** Reading passage **
It’s also worth highlighting the vastly different subject matters of Marty Supreme and Sinners; the former is about a ruthless white ping-pong prodigy on a self-involved pursuit of greatness, while the latter is about twin brothers (both played by Jordan) returning to 1932 Mississippi to escape their past only to find themselves confronted with a monstrous evil, covering themes of racism, systematic oppression and white supremacy. It’s fair to say Marty Supreme doesn’t win the heavyweight contest here.
Elsewhere, Hollywood veterans Ethan Hawke and Leonardo DiCaprio – no stranger to a snub after failing to win seven of his eight Academy Award nominations until 2016’s The Revenant – haven’t had a look in. While One Battle After Another has scooped plenty of gongs, its leading man Dicaprio has not – and I can’t see that changing on Sunday.

** Collected data **
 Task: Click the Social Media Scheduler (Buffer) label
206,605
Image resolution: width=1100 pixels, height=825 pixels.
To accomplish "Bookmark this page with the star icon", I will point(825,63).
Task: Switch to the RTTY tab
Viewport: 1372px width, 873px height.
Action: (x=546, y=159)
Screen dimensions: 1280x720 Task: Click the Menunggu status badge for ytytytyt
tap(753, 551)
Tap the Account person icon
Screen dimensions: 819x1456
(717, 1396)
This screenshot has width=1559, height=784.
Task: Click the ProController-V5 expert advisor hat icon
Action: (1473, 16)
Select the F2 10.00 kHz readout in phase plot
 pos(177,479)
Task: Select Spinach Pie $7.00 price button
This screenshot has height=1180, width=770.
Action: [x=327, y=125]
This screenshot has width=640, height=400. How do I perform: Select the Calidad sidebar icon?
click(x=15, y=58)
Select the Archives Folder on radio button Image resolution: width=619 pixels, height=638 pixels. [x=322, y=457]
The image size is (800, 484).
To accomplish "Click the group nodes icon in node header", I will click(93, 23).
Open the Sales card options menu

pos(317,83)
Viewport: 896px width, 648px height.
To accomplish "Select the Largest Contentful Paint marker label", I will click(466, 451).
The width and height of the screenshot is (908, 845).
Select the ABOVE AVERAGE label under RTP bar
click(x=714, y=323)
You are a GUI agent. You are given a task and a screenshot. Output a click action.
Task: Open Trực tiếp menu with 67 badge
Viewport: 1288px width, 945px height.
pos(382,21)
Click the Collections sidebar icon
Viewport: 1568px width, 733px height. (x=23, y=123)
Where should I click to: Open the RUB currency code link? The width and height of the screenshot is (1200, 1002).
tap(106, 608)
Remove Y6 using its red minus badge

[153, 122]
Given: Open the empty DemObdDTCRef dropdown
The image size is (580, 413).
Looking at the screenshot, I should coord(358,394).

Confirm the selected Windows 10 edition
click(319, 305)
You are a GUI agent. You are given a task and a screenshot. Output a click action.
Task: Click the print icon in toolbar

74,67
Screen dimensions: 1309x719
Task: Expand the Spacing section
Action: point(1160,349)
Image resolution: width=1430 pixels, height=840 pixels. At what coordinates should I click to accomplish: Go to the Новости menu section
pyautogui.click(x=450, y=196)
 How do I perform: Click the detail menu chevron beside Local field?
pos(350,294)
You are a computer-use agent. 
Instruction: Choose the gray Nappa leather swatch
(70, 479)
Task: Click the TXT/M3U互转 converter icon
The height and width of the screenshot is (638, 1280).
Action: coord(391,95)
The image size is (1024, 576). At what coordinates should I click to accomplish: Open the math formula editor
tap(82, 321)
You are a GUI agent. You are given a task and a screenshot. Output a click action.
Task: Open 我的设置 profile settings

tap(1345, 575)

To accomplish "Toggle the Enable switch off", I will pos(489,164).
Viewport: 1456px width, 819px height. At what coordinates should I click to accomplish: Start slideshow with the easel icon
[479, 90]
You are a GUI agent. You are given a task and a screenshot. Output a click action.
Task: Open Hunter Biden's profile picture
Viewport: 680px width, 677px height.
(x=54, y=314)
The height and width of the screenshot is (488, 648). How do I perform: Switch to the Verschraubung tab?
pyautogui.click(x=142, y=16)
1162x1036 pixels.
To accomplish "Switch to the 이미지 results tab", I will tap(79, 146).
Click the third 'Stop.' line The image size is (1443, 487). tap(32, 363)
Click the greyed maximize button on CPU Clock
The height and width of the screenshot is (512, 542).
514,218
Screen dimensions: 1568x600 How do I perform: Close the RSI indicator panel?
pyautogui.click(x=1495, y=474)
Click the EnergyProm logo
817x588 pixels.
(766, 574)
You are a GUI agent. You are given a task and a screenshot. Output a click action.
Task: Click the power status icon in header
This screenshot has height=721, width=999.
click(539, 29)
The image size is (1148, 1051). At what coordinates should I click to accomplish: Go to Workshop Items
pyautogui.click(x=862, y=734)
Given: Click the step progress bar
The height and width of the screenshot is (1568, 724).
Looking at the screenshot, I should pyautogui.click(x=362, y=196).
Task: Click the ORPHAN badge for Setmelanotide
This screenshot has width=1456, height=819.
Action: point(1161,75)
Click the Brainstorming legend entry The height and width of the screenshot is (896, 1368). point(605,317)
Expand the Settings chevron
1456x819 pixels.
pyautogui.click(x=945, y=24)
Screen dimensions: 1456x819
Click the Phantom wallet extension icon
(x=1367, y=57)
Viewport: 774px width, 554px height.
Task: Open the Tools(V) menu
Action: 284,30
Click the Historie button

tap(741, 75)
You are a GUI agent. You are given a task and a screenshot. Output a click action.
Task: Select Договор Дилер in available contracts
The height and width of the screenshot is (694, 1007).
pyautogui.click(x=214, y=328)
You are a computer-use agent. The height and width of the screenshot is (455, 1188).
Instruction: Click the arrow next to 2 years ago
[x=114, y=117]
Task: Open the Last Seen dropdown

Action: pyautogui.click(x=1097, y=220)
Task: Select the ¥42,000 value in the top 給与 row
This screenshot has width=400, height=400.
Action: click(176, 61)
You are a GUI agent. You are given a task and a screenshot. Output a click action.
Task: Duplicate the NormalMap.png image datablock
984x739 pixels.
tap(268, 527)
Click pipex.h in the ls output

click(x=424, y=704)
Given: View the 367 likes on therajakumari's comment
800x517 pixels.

** Direction **
According to the awards commentary, to what place and year do the twin brothers in Sinners return? The lines have no connection to the awards commentary.

** Output for this exercise **
They return to Mississippi in 1932.